You’ll likely have high precision data that doesn’t make sense to replicate everything up to a central place. Or at least you’ll only replicated it in highly compressed form. The future distributed time series system isn’t a cluster that runs in a data center, even if it has rack aware capabilities and multi-region routing.
There’s no limit to the scale of time series data that we’ll be collecting over the coming decades. We need flexibility in how it’s replicated, queried, and stored.

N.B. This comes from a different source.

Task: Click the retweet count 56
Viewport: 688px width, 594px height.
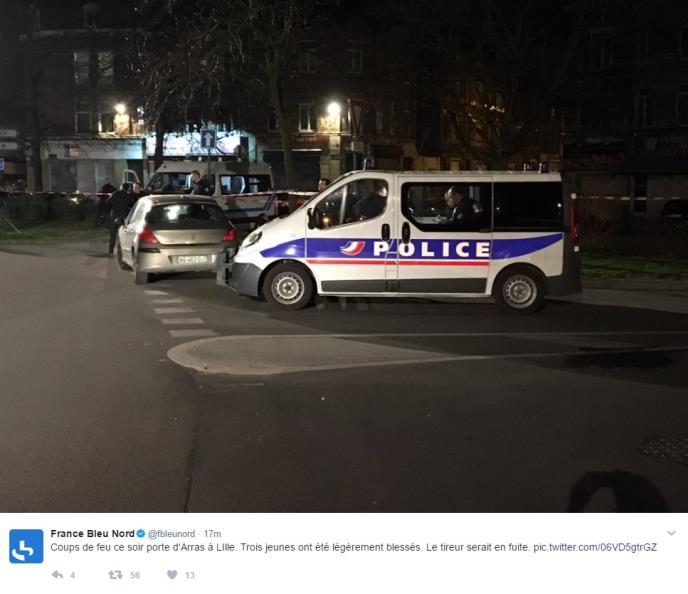Action: 135,575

* Created InfluxDB because we saw so many people re-inventing the wheel and we wanted Influx to be the basis of it
* However, the lack of distributed features left a gap in the market
* Infrastructure projects that fall under source available or community licenses severely limit the audience and what you can build
* InfluxDB IOx is dual-licensed under MIT and Apache 2 as is common in the Rust community. No community license, no source available license, no restrictions. You can build new projects using this code, you can build new businesses using this code, you can do whatever you want with it.
Conway’s law says that you ship your org chart. That is if you create two teams to build a system, you’ll get a system comprised of two parts.

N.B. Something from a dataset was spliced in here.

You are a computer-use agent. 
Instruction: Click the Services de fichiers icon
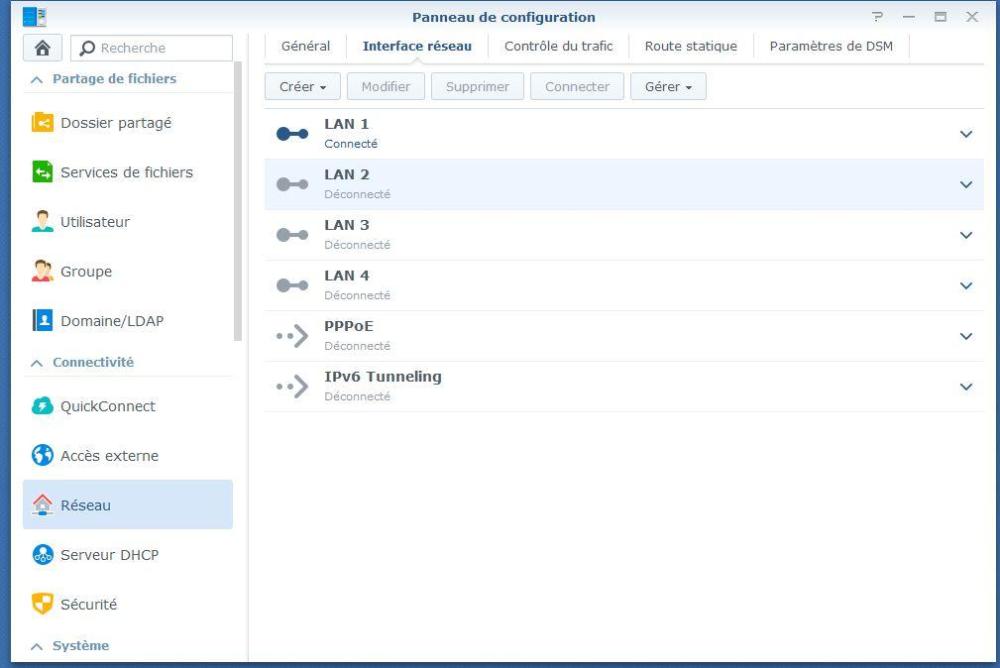click(x=43, y=172)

I propose Dix’s maxim as it relates to open source and licensing generally, which is that your licensing strategy is your commercialization strategy, whether by accident or design.
The architecture approaches for IOx are deliberate choices because of not only the functionality and operational properties we wanted in the system, but also in how we plan to commercialize it.

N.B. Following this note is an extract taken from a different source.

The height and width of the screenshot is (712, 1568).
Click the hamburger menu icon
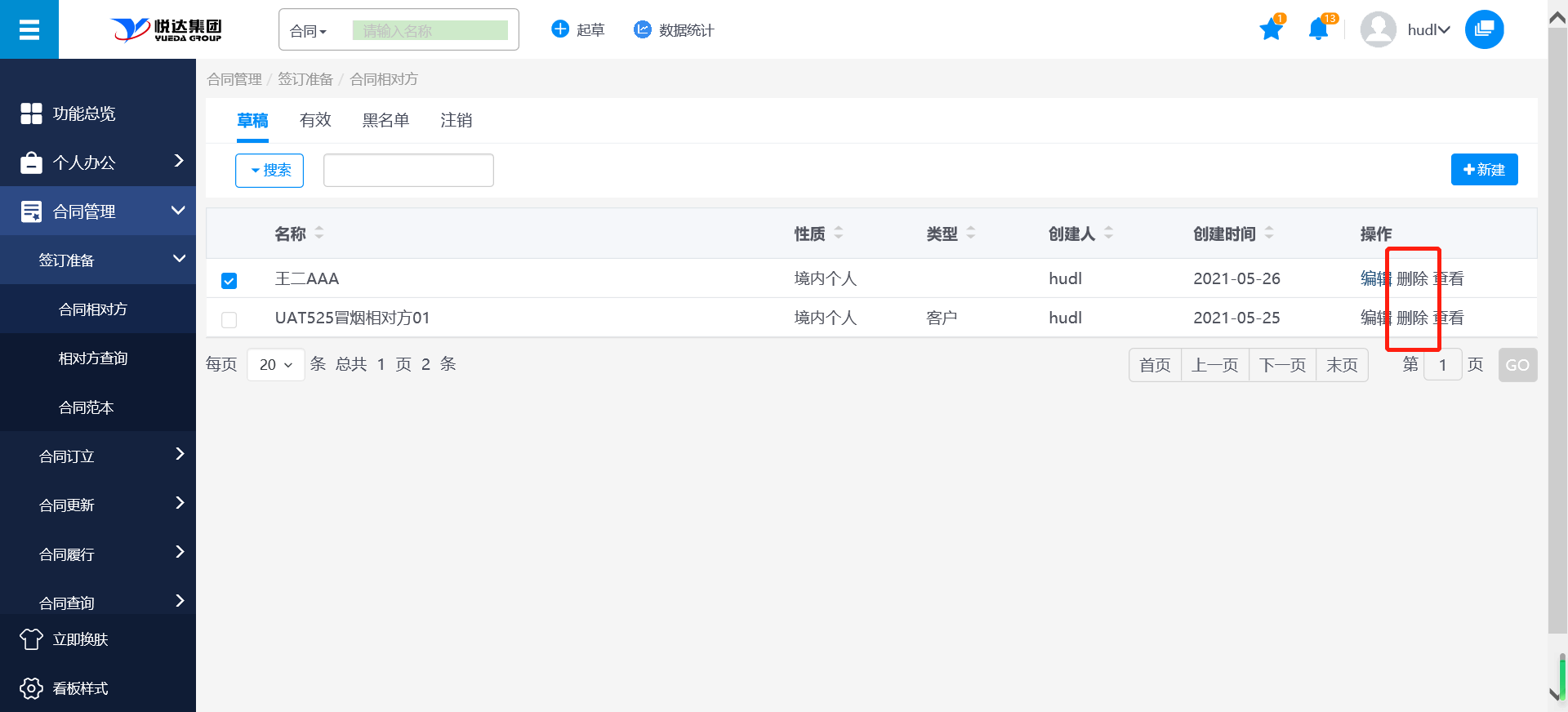point(29,30)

InfluxDB IOx is designed to be a shared-nothing server that has an API giving the operator total control over how it behaves. However, the operator must make those changes as they are needed. Who does this operation and coordination?
In the most simple setups of a single server, you don’t worry about it. In two server setups you can likely get by with shell scripts and a cron job.
But the more complex your environment becomes, the more complicated this coordination becomes. It was a design goal for us to separate out the core database work from the operational work across a fleet of servers. We will create this software for our own needs to operate our cloud environment. However, our cloud may be different than yours. Your environment may be different. This is why the operational coordination is kept separate. So there is maximum flexibility in topology and configuration.
We plan to run the InfluxDB IOx open source bits as is in our own cloud. We won’t be running a fork, we’ll be running right off the main branch.
At the beginning of this talk I mentioned my introduction of InfluxDB to the world. And I titled it this.
I’ll be giving more talks about InfluxDB IOx over the coming months. But here’s how I’m thinking about it. Yes, it’s a distributed time series database. But it’s a lot more than just that.
It’s federated and this is a core part of its design. With time series and analytics data, the future is federated. The scale is larger than you’ll want to manage and push up to a single cluster. You’ll have edge, multiple data centers, and many thousands of potential nodes all communicating with each other.